Sábado, 20 Abril

«Jauja» por Roni Nunes

Se os norte-americanos acabaram por transformar as sagas dos exploradores do século XIX num género cinematográfico, vez por outra aparecem diferentes nações a reivindicar os seus próprios arquétipos mitológicos de um tempo de violência generalizada, de um duro processo de construção da lei social e de aguerridas batalhas contra um meio hostil.

Em tempos recentes, os australianos, com Escolha Mortal, de John Hilcoat e os alemães, com Ouro, de Thomas Harslan, traçaram este caminho – mas com abordagens muito diferentes. Enquanto no filme de Hillcoat o western clássico ganhava doses extras de realismo e ultraviolência, a obra germânica estava em maior consonância com este registo do argentino Lisandro Alonso. Por outras palavras, o silêncio e a dimensão psicológica são mais importantes que a ação.

A história desenrola-se na trajetória de conquista da Patagónia, a qual coloca um engenheiro dinamarquês (Viggo Mortensen) a milhas do seu país natal. Mas, para complicar a sua vida, ele leva consigo algo raro e apetecível naqueles confins – uma menina adolescente, sua filha (Viilbjørk Malling Agger). Ela própria a chegar numa idade pulsante, às tantas embrenha-se a meio da noite numa fuga com um nativo – pondo um pai desesperado à sua procura.

Mas não há aqui espaço para atos de bravura e odisseias de vingança nem para estereótipos fáceis de bom e mau. Mais propriamente, ninguém parece ser bom. O que existe, antes de tudo, são frágeis personagens completamente engolidos pela imensidão da natureza e filmados sempre à distância (na maioria das vezes de corpo inteiro). A ideia é reforçada pelos vários tempos mortos que acentuam a impossibilidade de um ato redentor.

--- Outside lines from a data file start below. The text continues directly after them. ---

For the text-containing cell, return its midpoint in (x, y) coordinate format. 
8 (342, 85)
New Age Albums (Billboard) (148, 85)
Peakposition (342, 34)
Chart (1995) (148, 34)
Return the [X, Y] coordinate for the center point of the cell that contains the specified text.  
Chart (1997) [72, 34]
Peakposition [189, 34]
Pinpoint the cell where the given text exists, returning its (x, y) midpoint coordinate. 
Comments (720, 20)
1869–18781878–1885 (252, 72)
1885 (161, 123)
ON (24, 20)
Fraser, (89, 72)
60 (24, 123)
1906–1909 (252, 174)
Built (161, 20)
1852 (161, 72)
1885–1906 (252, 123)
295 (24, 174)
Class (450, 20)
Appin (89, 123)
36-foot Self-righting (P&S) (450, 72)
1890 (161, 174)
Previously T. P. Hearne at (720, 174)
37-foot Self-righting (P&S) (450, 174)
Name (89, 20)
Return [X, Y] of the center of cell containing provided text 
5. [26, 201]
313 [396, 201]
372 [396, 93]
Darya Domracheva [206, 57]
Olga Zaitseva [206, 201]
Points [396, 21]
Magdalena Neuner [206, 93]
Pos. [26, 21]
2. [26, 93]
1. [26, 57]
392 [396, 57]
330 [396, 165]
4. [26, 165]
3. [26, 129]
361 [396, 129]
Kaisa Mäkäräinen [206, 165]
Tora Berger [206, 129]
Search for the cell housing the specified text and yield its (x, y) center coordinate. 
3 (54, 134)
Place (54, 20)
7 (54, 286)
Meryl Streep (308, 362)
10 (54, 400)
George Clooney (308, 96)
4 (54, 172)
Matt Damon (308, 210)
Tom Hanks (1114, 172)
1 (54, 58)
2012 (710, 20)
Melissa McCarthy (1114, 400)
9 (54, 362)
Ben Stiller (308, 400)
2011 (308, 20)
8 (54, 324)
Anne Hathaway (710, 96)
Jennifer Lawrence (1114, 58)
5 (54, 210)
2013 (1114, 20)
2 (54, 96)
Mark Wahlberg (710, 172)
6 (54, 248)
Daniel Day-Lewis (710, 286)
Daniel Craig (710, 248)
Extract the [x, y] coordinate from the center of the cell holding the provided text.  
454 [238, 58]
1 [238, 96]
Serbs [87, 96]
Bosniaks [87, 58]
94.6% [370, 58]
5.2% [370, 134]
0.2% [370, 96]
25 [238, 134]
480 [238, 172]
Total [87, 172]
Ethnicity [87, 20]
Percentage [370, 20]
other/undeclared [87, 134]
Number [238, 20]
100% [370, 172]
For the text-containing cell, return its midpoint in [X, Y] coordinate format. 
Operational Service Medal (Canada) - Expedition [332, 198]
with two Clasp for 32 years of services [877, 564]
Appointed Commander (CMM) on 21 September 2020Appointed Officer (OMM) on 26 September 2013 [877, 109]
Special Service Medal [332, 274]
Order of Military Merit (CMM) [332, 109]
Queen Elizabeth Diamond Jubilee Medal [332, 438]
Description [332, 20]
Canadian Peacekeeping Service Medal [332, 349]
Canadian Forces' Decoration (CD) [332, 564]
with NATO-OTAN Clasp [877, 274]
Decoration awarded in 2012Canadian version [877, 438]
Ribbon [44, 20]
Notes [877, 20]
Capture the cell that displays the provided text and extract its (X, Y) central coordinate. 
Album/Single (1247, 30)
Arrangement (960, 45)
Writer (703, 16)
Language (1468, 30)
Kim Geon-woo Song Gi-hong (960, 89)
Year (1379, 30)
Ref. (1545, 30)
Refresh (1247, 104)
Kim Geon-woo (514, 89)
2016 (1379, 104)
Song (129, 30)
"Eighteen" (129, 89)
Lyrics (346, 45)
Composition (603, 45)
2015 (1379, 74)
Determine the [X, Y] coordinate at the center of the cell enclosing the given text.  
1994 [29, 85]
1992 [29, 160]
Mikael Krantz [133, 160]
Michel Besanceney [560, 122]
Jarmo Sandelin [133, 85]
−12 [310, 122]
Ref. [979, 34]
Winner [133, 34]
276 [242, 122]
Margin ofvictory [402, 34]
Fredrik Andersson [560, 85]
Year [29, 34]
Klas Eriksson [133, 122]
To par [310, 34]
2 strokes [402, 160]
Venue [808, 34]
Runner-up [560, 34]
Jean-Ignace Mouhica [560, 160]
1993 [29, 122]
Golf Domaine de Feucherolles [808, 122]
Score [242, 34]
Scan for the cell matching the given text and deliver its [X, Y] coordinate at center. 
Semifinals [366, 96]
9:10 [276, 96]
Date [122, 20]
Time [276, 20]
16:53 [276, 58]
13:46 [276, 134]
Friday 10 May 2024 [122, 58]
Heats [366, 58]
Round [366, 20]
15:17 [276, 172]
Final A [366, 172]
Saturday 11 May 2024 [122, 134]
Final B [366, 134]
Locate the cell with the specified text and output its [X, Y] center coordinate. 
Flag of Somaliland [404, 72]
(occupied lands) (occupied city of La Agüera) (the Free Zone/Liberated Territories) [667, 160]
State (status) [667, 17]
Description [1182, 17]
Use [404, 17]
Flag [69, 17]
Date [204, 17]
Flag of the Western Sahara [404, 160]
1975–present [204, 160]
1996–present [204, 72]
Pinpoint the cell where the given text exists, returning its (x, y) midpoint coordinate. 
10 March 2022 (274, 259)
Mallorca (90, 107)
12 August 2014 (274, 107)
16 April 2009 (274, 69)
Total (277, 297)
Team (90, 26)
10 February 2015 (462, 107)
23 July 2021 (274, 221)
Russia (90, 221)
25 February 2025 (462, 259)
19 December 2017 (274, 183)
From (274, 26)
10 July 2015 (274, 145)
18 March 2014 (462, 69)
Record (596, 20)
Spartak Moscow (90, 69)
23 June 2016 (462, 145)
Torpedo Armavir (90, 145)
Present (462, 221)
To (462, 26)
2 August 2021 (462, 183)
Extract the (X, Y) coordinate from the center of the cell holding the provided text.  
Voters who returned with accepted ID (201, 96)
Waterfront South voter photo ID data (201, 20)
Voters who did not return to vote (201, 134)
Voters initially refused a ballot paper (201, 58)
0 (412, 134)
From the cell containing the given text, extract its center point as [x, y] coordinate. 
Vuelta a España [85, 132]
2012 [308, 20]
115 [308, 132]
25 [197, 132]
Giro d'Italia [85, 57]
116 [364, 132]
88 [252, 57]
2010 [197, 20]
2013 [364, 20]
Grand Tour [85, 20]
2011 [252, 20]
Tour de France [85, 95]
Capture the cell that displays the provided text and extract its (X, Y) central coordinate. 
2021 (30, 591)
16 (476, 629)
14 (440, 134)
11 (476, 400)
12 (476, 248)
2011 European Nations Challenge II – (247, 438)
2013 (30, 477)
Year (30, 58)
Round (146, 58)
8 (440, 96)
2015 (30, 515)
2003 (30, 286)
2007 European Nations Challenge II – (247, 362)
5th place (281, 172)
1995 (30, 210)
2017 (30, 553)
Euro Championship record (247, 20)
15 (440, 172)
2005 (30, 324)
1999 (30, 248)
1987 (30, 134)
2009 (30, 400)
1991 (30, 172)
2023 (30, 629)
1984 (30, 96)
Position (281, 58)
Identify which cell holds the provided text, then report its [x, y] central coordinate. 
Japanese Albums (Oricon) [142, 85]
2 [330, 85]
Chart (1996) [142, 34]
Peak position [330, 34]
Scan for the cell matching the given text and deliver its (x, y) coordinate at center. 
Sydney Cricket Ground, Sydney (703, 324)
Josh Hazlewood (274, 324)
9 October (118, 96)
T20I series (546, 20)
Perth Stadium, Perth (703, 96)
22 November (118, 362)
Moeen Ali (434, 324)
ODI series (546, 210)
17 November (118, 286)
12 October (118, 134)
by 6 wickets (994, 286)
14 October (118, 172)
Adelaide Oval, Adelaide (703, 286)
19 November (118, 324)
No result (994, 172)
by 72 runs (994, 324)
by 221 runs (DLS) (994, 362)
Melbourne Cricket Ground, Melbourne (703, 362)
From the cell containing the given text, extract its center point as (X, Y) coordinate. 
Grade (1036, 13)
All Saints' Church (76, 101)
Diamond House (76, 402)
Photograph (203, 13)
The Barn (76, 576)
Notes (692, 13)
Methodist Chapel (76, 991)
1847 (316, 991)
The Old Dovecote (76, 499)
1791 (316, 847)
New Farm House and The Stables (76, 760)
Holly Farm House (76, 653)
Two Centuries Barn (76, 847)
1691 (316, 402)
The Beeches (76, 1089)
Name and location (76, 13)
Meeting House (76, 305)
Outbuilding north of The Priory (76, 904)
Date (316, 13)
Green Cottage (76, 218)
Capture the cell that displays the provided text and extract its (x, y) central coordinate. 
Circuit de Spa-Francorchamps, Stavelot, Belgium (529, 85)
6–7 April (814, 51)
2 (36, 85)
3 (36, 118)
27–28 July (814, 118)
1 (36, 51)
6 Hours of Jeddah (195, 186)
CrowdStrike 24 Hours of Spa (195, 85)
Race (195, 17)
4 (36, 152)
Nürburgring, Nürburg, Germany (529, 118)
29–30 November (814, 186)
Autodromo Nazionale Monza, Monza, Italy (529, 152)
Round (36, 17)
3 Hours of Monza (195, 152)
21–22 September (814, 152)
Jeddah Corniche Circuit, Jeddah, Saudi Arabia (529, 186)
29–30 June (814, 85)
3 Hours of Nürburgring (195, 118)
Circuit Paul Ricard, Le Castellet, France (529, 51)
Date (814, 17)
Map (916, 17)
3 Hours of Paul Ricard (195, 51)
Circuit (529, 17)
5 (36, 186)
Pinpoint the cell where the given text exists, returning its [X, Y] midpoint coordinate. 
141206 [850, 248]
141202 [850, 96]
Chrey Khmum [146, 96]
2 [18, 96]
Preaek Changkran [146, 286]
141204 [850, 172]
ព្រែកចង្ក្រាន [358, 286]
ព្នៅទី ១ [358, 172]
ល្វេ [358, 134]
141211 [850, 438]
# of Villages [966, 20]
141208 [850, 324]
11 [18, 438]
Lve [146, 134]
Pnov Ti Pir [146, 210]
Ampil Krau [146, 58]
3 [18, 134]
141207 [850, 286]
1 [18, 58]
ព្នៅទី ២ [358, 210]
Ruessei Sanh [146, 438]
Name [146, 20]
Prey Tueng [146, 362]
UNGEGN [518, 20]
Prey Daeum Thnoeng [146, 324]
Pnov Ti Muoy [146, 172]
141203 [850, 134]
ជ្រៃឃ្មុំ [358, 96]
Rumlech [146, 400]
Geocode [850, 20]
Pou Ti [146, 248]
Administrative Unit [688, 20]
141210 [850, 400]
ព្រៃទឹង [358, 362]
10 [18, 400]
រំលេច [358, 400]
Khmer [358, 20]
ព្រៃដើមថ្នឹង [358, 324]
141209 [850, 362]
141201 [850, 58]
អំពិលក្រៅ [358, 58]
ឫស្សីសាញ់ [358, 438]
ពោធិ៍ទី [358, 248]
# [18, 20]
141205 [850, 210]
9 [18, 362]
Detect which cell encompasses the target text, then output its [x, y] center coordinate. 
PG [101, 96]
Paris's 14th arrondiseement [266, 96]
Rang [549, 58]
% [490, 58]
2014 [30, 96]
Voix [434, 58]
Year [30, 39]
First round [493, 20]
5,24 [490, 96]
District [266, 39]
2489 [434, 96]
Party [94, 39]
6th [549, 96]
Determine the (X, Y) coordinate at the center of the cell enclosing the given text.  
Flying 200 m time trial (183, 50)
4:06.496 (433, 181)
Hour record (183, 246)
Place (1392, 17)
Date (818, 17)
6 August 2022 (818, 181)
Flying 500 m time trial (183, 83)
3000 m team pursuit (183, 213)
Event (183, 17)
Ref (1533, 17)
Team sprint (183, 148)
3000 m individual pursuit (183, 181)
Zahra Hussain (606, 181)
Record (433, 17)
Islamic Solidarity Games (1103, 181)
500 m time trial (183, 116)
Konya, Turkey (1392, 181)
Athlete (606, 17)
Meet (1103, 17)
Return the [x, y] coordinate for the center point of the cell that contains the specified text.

Essa narrativa árida, quase toda ela apenas visual e onde só há música durante um curto momento, vai desaguar numa surpreendente viragem alegórica que tira completamente o chão ao espectador – onde diferentes camadas de tempo e espaço se misturam. Onde Alonso não espanta ninguém é no vai-e-vem do protagonista que entra e sai de cena durante tempo que podia ter sido melhor usado para lhe dar uma personagem devidamente composta.